### TASK TO COMPLETE:
From the entries, copy every line that carries the string "computer".

### Data entries:
================================

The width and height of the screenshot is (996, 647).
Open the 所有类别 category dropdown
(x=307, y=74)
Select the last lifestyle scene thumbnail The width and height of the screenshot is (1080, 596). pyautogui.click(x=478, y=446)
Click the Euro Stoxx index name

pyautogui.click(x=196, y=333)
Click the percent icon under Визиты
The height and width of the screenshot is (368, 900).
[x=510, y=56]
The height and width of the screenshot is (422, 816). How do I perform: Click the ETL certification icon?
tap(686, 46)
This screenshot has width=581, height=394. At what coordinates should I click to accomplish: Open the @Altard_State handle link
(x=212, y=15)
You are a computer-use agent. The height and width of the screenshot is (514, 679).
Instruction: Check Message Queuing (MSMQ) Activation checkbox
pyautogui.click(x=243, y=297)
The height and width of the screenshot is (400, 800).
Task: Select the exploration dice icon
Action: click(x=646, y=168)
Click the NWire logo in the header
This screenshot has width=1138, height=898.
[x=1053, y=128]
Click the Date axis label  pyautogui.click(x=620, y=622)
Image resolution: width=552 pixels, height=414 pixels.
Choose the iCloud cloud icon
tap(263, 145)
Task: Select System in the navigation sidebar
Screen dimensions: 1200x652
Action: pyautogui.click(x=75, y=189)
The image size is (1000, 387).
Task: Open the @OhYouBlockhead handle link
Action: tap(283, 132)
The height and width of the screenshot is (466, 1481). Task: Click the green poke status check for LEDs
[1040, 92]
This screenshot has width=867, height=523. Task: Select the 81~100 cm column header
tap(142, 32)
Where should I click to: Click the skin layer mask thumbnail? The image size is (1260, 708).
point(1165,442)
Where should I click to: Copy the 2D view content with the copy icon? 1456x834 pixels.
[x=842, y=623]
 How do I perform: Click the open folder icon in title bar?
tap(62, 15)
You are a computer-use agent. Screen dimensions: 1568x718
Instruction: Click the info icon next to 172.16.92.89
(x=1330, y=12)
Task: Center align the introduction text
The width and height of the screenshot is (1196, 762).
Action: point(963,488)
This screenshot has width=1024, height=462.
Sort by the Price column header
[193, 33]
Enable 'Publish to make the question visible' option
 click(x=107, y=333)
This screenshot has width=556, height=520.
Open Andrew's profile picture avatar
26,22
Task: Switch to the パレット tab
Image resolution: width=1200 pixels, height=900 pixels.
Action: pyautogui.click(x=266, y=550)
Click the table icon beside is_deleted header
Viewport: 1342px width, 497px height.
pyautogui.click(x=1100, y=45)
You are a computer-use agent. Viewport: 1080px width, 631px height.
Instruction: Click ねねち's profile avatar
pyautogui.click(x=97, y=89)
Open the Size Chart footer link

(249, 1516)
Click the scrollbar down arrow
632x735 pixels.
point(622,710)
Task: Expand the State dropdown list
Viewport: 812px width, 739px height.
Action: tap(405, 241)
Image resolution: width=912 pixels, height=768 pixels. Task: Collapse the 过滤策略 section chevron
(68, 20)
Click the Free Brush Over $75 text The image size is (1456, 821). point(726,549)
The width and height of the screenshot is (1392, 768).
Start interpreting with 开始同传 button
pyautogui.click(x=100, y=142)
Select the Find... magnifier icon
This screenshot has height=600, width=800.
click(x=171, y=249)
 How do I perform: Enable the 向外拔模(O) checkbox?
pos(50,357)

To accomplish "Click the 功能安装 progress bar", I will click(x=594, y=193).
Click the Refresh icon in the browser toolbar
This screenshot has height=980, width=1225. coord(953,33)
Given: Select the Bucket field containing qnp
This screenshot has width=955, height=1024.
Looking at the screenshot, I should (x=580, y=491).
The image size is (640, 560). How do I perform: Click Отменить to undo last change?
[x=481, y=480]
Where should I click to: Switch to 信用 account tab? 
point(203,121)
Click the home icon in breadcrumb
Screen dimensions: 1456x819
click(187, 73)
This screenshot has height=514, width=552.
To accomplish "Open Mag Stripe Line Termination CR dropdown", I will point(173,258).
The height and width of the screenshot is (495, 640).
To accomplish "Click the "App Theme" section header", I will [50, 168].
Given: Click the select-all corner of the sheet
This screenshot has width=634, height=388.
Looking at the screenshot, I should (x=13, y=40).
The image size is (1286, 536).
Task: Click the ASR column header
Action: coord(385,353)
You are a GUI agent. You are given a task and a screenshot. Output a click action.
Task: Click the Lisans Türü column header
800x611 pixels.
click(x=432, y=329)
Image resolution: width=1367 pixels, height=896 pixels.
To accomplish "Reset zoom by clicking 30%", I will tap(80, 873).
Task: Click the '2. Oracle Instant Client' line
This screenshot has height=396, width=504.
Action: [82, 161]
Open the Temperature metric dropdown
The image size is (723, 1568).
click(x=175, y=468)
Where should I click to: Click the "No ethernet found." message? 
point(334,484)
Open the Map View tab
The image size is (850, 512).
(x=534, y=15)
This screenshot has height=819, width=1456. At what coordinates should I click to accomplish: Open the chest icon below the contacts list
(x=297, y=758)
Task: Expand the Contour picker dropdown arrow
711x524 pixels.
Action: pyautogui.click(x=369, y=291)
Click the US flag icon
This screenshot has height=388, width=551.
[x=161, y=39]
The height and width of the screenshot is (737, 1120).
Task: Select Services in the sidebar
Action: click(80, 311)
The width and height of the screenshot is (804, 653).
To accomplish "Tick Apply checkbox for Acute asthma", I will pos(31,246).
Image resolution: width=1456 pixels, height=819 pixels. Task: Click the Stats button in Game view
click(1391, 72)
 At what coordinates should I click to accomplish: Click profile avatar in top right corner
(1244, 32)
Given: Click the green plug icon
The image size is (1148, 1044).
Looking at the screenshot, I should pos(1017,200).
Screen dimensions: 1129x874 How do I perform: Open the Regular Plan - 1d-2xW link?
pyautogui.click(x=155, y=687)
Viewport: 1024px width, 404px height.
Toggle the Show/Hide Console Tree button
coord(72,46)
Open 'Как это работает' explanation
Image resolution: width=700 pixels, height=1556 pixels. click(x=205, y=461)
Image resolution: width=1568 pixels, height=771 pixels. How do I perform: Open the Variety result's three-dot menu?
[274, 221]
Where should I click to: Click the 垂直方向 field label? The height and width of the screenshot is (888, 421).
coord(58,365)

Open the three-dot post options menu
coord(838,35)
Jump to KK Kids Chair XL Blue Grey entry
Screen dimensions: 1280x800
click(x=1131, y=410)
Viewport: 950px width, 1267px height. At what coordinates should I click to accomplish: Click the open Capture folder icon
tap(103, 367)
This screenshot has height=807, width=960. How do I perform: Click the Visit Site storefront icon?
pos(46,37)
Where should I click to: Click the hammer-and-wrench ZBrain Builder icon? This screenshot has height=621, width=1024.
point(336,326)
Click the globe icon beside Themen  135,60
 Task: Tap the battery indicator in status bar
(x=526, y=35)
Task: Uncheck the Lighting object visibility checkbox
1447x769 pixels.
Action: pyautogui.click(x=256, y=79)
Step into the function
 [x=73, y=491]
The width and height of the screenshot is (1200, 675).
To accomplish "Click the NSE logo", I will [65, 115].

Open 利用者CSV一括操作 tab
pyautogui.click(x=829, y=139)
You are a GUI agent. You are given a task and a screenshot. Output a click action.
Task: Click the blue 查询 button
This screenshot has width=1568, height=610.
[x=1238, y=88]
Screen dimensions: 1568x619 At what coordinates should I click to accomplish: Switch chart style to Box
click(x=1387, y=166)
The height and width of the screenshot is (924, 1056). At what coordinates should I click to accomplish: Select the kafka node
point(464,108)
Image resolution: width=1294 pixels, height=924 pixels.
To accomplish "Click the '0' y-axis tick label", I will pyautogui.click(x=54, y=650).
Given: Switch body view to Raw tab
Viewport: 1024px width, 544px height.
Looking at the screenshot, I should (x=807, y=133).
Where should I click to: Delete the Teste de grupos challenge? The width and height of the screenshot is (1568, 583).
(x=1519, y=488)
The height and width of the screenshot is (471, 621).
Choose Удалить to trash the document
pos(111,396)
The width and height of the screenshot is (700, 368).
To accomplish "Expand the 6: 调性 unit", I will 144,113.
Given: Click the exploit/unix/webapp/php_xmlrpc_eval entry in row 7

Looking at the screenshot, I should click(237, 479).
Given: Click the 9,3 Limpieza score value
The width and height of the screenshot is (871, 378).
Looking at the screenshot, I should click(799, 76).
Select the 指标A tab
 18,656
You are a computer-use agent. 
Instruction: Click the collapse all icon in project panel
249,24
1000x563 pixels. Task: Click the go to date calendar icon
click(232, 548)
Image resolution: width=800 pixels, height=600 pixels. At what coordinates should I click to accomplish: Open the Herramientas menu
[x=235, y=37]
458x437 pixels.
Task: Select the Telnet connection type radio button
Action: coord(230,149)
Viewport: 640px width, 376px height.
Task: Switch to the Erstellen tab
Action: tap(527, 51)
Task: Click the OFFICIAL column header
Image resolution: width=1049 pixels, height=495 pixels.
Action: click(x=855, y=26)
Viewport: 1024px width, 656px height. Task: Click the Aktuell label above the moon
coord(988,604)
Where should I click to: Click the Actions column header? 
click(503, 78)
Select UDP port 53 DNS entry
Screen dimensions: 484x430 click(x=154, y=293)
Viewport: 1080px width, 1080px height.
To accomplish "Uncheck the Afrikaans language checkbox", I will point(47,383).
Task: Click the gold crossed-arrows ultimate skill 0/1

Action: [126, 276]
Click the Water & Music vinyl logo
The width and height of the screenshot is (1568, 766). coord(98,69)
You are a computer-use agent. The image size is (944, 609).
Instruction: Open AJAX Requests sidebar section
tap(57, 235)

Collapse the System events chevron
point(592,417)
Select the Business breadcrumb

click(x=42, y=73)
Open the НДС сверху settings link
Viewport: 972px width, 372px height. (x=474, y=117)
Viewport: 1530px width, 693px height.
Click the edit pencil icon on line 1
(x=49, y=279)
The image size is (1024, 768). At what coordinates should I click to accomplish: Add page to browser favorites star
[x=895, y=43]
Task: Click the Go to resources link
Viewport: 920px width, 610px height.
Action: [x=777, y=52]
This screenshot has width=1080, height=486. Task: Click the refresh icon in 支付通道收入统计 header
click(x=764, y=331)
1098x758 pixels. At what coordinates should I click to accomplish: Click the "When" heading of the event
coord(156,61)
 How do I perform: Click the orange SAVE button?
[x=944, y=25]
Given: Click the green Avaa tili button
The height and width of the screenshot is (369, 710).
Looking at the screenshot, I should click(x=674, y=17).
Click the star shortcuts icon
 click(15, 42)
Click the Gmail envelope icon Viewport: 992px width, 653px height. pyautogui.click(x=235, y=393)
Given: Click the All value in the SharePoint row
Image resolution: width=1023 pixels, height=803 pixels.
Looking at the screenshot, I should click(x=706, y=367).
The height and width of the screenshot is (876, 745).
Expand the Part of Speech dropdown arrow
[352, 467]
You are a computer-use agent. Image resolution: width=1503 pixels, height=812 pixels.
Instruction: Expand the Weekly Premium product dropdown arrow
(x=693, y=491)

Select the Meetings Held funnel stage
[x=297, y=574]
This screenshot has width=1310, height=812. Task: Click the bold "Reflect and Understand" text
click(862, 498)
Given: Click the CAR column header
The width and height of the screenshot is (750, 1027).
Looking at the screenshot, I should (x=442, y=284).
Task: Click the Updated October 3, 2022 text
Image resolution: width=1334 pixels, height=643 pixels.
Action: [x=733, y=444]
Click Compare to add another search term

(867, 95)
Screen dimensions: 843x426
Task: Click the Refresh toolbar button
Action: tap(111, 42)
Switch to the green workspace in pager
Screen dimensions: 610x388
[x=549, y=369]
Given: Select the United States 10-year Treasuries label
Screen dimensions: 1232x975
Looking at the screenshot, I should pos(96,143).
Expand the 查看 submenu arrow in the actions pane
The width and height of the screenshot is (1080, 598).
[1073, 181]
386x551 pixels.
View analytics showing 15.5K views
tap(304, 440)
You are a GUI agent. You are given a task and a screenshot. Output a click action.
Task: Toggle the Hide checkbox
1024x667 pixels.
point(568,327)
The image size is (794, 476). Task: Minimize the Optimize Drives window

================================

### THE ANSWER:
You are a computer-use agent. The height and width of the screenshot is (514, 679).
You are a computer-use agent. Screen dimensions: 1568x718
You are a computer-use agent. Viewport: 1080px width, 631px height.
You are a computer-use agent. 
You are a computer-use agent. The image size is (944, 609).
You are a computer-use agent. Image resolution: width=1503 pixels, height=812 pixels.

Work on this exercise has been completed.